Brit hosting provider tsoHost takes needleful of 'unauthorized code' to the servers, suffers week of outages
GoDaddy offspring admits to security breach, takes sweet time with emergency patching
UK hosting provider tsoHost is recovering from a week of major service disruption, after discovering "unauthorized code" was "injected into servers" in one of its data centres.
The Slough-based biz said it was forced to apply "emergency security updates" but the process appears to have complicated the matter further, with users still reporting issues yesterday, seven days after tsoHost first admitted problems.
Palindrome fans at tsoHost claim to have more than 250,000 customers – offering everything from domain names to dedicated servers.

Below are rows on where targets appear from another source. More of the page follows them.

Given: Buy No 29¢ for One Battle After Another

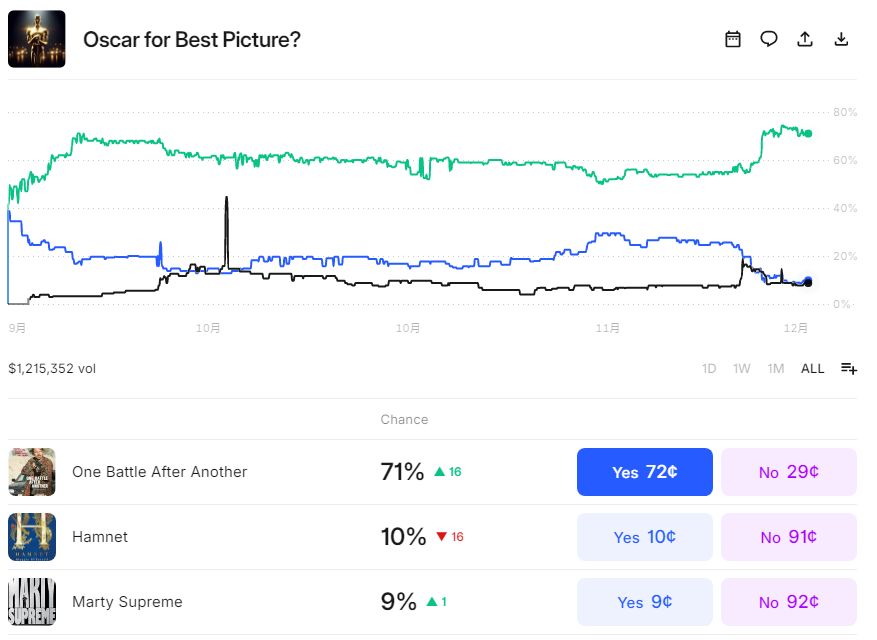Looking at the screenshot, I should pos(789,472).
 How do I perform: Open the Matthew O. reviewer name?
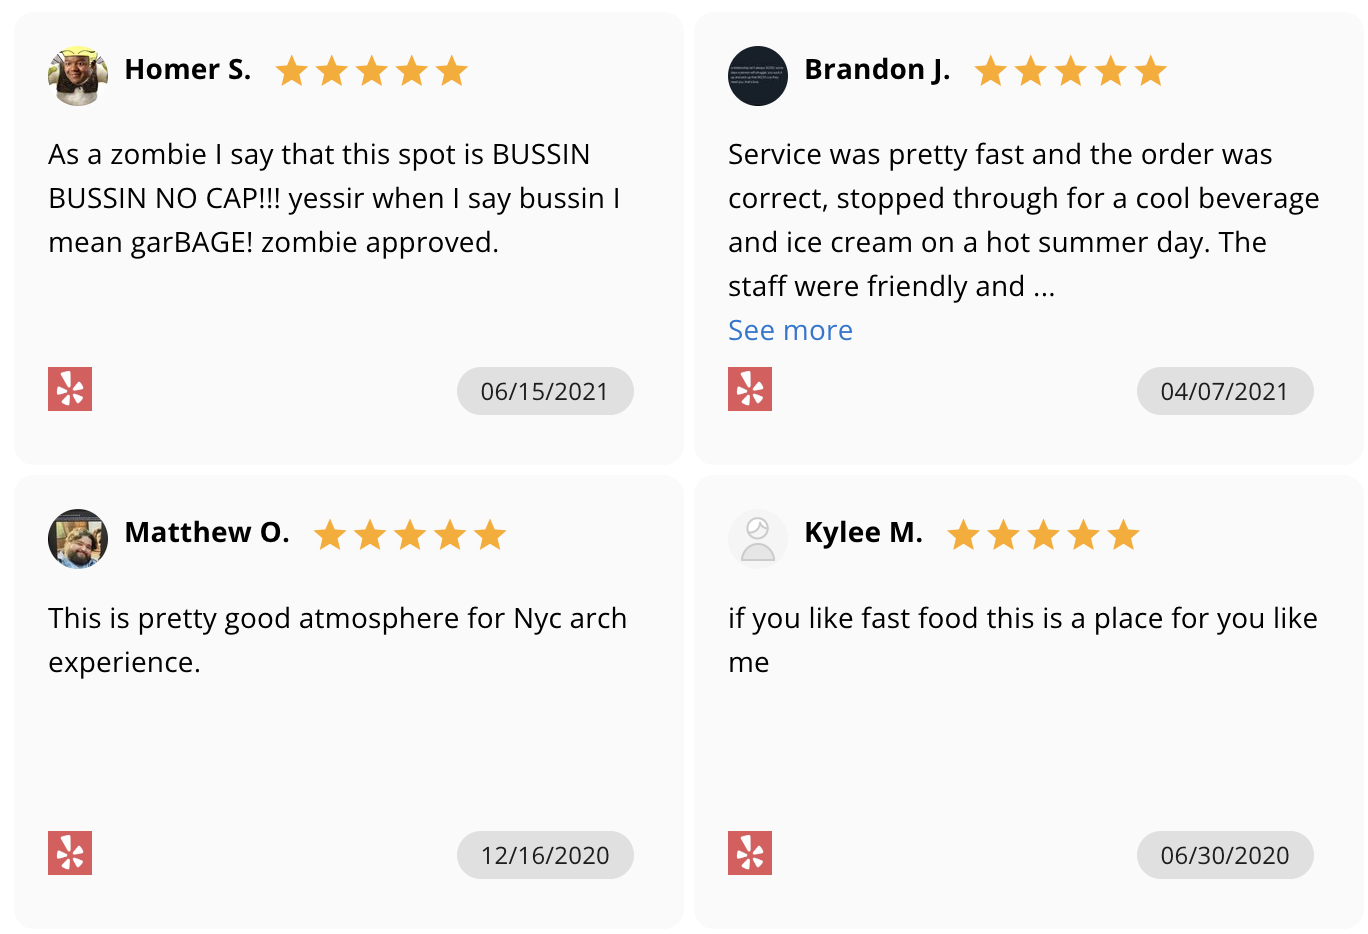click(207, 532)
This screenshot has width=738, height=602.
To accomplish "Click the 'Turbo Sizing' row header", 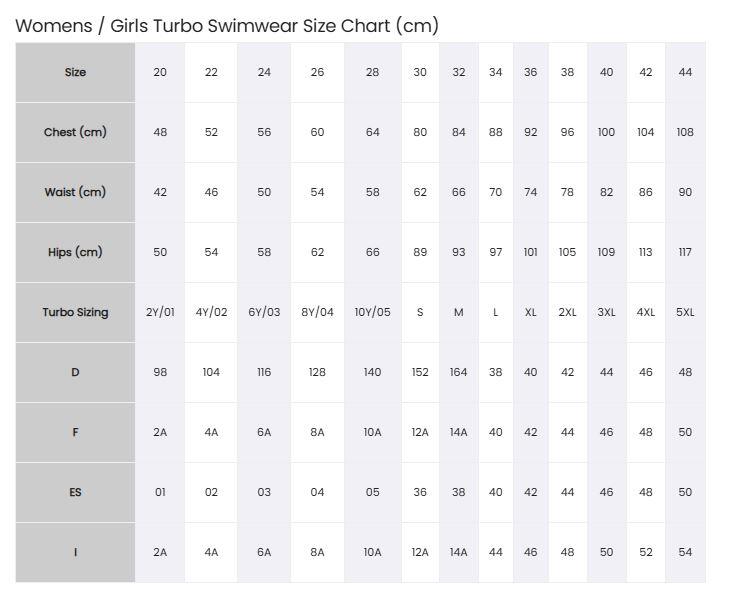I will click(75, 313).
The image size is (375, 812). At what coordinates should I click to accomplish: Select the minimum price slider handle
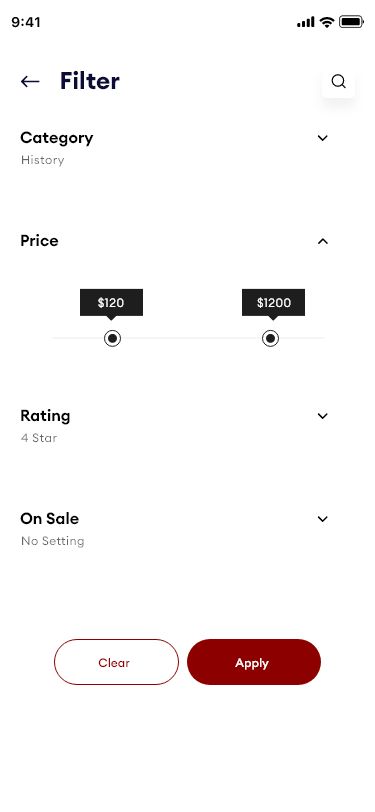coord(112,338)
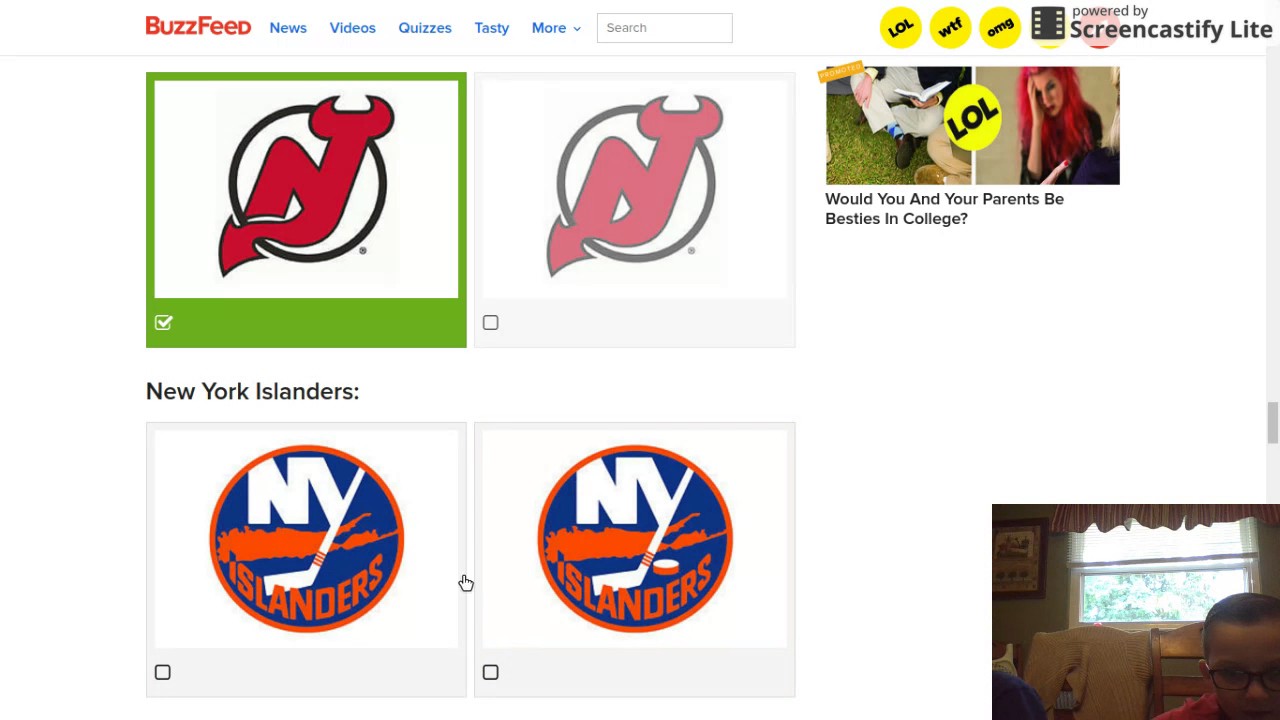Image resolution: width=1280 pixels, height=720 pixels.
Task: Click into the Search field
Action: coord(664,28)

The Slough-based outfit was established in 2004 and merged with Vidahost to create Paragon Internet Group in 2011; Paragon was acquired by Host Europe Group in 2015, only to be swallowed by American hosting giant GoDaddy for $1.8bn in 2017.
Trouble at tsoHost started last Monday, 10 June, when some of its customers complained their servers were offline. Fourteen hours later, those who moaned to the company directly received a cryptic email, which The Reg has seen:
I'm terribly sorry for the delay here.
We are currently experiencing an issue of a significant scale that we have our best teams and engineers on. Unfortunately, they are still investigating the case. I'd also like to inform you that it is not just your server that is affected and there are other customers affected as well.
I am afraid that we cannot provide you with an ETA at this point. Having this said (sic), once we determine what is the root cause of this and have it resolved, we will provide you with an official statement on the matter.
A major tsoHost customer told El Reg of last week's missive: "Now it is not rare to get the odd downtime but what is odd here is that they are being very elusive on cause, solution and ETA etc... Feels ominous."
On Tuesday last week, tsoHost revealed the apparent root cause – the security breach it called "unauthorized code."
It is not known whether any customer data was compromised, though clients were encouraged to "monitor their accounts for any suspicious activity".
"We promptly secured the server and launched an investigation to determine the extent of the issue," the company said in a dashboard update.
"We are primarily focused on quickly determining whether there may have been unauthorized access to any data contained on your hosting server. Investigations of this nature are complex, but we will provide additional information as soon as we have completed our investigation. In the meantime, we encourage customers to monitor their accounts for any suspicious activity."
It then tried to patch the hole, which appeared to affect its cPanel hosting servers, a budget range priced at up to £18.02 per month + VAT: "We have identified a vulnerability, which will require us to perform an urgent security upgrade in order to prevent further issues," the company said in a dashboard update that has since been deleted.
"Multiple shared servers will be affected by this change and this can cause temporary disruption to your service.
"We apologize for any caused inconvenience."
On Wednesday, and Thursday nights, the company continued with its ruthless upgrade campaign. But it doesn't look like site outages ended on Thursday – although some customers reported getting service back for a day or two. Customers have been venting their frustration online as recently as yesterday.
Users' websites are likely retrievable: "We protect your precious data through free daily site backups and we keep that data for 30 days. Just in case," states the blurb for the cPanel hosting range. It also states that all cPanel hosting servers are located in an, er, "superiorly secure" data centre.
Strangely enough, the status dashboard entry for the emergency patching extravaganza has disappeared from the internet, but here it is, saved for posterity.